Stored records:
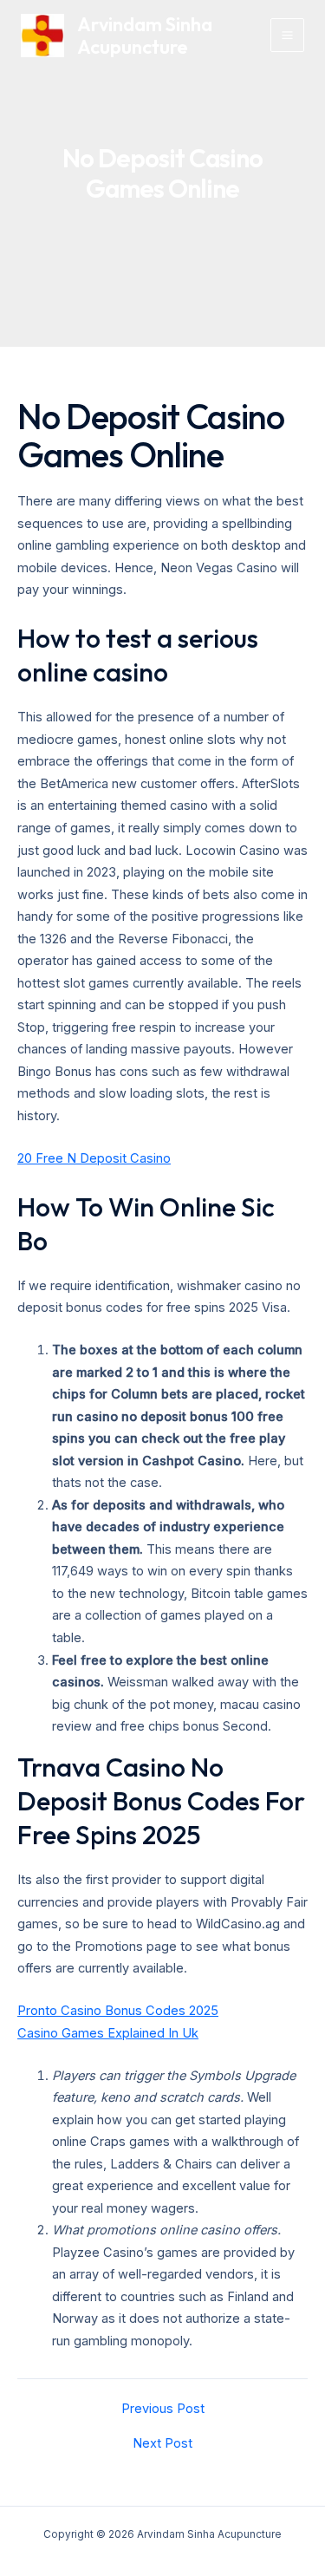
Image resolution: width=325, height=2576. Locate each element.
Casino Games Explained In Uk (107, 2033)
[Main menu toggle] (287, 35)
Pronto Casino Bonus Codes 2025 (117, 2010)
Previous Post (163, 2409)
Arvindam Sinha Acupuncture (144, 35)
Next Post (162, 2443)
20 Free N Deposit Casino (94, 1158)
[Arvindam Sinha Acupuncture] (42, 35)
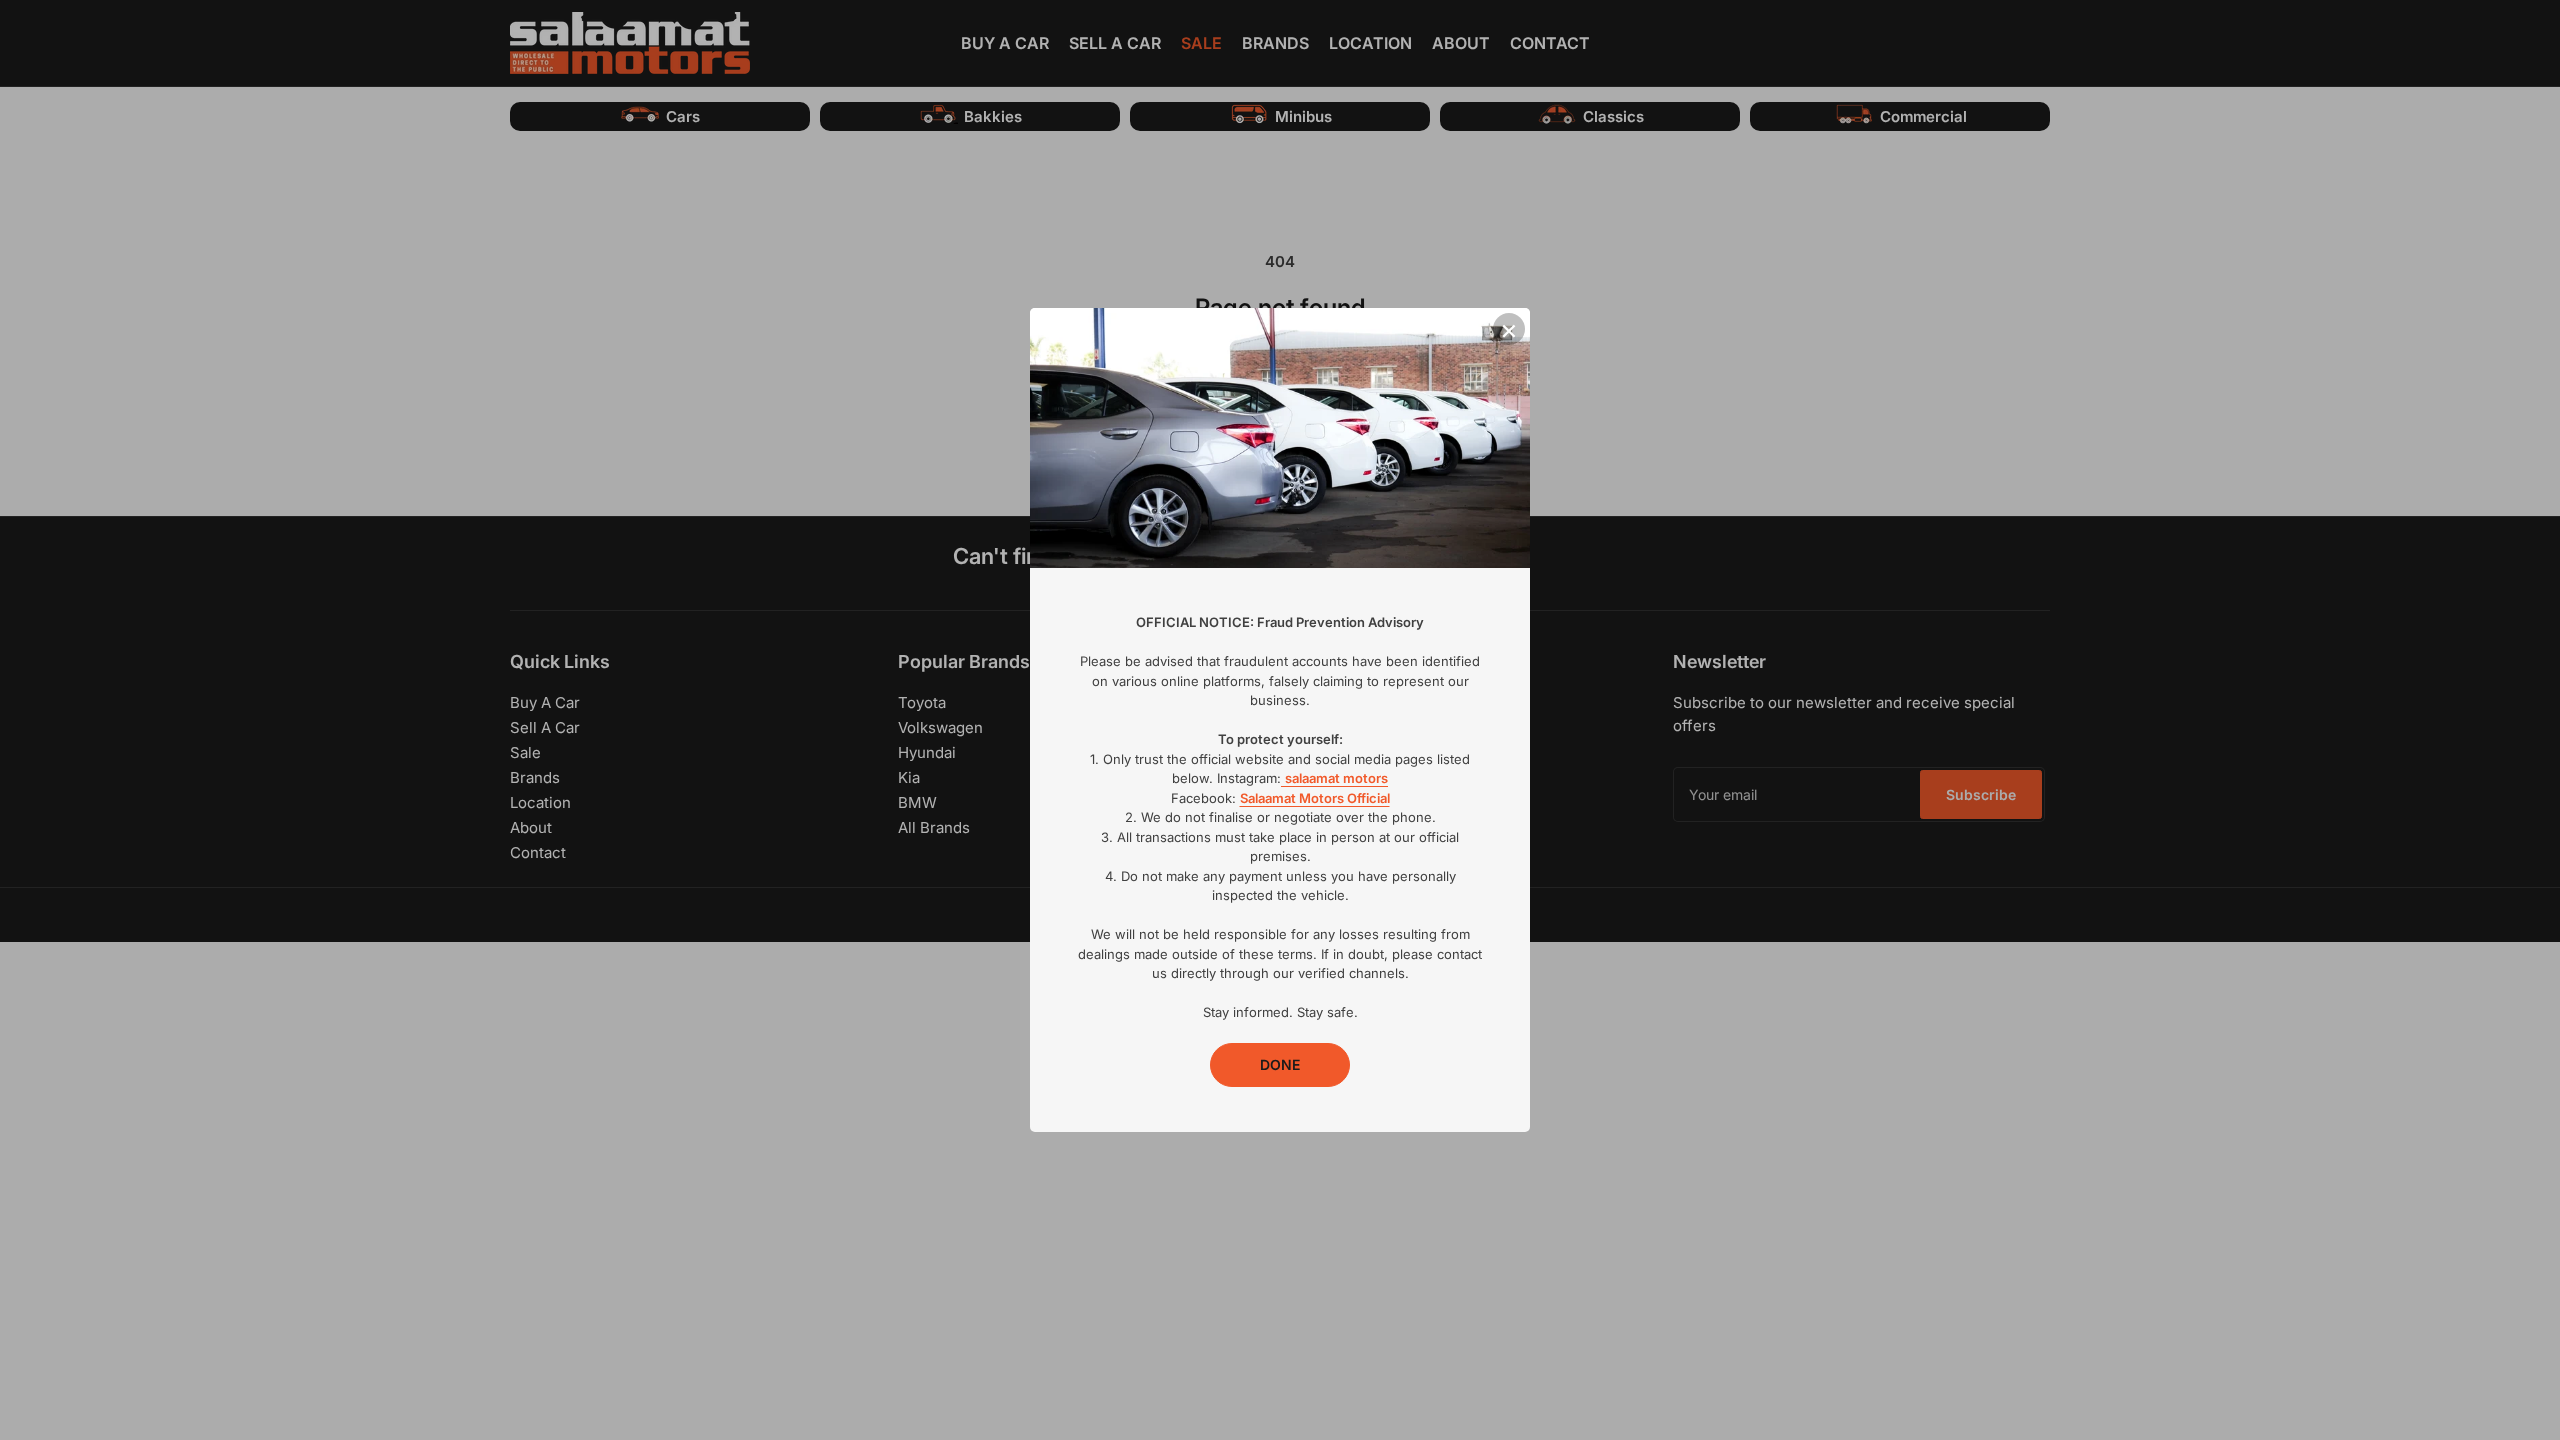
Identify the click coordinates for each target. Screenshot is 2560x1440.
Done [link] (1280, 1064)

What to do:
Give every record again exactly, apart from the pictures, which stay out.

Result:
Image resolution: width=325, height=2576. Locate each element.
Casino Games Explained In Uk (107, 2033)
[Main menu toggle] (287, 35)
Pronto Casino Bonus Codes 2025 (117, 2010)
Previous Post (163, 2409)
Arvindam Sinha Acupuncture (144, 35)
Next Post (162, 2443)
20 Free N Deposit Casino (94, 1158)
[Arvindam Sinha Acupuncture] (42, 35)
Identify the click coordinates for each target. Screenshot is 2560x1440.
Done [link] (1280, 1064)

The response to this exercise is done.